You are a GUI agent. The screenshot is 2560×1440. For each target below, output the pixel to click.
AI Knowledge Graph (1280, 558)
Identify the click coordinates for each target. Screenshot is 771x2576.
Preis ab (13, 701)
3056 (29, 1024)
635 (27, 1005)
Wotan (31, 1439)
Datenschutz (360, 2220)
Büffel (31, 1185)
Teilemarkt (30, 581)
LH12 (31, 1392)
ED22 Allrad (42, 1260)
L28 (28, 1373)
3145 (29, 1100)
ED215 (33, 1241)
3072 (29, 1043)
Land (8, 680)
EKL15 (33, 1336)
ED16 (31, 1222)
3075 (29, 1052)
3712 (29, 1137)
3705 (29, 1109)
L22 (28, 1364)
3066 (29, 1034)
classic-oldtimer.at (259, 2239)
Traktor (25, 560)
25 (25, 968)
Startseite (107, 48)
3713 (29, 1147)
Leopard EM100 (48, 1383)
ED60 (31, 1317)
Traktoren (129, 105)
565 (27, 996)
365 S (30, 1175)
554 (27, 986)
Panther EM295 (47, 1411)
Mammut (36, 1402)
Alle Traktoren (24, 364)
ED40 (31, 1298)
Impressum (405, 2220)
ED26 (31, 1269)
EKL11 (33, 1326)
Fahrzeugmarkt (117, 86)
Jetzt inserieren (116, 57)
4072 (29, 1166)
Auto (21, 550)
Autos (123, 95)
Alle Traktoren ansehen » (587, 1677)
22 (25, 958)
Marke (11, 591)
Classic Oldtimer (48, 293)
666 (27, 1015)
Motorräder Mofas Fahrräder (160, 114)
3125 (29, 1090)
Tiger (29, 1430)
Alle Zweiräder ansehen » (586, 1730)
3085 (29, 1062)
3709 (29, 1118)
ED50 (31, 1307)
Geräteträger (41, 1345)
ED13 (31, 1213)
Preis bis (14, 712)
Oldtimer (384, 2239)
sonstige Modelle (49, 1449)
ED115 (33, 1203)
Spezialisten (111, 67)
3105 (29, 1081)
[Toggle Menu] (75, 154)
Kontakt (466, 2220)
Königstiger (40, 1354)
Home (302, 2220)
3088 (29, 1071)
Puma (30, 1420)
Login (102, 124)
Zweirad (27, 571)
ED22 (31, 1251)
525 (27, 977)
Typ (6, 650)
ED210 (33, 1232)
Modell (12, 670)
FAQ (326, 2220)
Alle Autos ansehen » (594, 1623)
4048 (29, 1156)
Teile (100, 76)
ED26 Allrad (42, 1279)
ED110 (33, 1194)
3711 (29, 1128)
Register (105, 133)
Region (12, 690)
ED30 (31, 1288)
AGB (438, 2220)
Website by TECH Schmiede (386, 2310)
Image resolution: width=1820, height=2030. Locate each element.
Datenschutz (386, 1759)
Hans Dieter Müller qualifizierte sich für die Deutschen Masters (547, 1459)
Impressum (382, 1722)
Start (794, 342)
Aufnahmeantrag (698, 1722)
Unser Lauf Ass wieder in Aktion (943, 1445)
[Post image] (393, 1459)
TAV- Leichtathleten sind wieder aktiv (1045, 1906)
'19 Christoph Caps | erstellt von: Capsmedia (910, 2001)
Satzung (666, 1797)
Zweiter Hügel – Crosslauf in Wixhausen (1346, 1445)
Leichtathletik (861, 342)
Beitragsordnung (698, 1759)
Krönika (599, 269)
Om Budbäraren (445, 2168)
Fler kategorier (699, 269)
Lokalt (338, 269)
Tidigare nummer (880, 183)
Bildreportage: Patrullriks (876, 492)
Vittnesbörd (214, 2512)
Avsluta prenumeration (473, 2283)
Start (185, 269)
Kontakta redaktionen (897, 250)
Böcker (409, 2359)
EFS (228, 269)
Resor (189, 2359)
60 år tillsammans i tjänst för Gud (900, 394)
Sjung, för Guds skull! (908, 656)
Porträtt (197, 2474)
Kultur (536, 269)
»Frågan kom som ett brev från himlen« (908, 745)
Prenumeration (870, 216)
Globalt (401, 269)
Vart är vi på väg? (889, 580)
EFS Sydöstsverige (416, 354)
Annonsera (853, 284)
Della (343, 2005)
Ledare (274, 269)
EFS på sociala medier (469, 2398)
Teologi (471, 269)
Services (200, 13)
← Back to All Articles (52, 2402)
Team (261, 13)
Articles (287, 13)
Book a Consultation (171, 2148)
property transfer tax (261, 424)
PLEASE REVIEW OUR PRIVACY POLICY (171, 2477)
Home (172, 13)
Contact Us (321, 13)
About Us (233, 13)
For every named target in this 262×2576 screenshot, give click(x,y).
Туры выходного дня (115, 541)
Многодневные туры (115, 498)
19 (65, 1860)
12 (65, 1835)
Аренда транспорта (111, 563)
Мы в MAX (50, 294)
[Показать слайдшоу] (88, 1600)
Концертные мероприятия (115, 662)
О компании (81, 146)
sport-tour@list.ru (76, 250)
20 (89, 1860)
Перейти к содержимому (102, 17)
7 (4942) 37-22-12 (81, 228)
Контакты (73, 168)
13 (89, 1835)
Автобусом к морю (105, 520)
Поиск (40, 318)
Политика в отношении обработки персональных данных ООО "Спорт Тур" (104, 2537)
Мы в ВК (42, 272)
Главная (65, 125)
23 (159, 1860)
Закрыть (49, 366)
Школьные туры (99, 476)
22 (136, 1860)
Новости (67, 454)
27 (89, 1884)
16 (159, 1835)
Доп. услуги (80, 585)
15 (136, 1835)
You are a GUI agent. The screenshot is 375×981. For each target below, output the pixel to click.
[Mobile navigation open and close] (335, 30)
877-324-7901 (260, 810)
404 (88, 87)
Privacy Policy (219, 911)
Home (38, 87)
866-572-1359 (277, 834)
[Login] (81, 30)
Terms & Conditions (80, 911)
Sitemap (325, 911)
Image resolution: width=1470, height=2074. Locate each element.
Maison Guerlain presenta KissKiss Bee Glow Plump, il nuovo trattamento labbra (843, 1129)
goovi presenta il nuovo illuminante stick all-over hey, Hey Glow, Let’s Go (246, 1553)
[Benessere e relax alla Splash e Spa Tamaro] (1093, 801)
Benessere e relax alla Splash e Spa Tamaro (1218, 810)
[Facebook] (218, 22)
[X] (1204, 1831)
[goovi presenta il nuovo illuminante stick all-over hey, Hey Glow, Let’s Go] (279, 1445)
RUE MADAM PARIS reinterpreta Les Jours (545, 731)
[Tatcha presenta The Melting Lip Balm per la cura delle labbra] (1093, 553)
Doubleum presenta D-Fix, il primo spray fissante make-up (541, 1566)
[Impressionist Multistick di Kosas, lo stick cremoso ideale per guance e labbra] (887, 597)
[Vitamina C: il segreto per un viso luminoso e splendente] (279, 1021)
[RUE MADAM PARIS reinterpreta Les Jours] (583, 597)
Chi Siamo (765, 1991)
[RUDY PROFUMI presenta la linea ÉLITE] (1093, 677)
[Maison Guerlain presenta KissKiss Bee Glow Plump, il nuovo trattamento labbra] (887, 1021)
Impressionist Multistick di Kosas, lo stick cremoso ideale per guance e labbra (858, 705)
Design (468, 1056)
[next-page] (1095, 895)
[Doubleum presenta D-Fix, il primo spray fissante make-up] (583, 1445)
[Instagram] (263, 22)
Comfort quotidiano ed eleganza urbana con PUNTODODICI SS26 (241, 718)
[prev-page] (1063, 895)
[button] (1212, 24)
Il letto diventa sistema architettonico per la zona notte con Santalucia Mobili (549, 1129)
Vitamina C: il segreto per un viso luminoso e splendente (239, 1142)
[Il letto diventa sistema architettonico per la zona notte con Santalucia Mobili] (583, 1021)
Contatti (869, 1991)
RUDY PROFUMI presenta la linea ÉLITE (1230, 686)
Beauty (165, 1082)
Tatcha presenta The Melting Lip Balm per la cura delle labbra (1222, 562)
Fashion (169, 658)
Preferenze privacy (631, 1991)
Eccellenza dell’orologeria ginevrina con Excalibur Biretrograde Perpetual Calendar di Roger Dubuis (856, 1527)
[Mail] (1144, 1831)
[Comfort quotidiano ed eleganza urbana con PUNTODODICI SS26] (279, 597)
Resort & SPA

§ What is expected: Say how many lines in the records hold "Tatcha", with the number as the whole reply.

§ Reply to the exercise: 2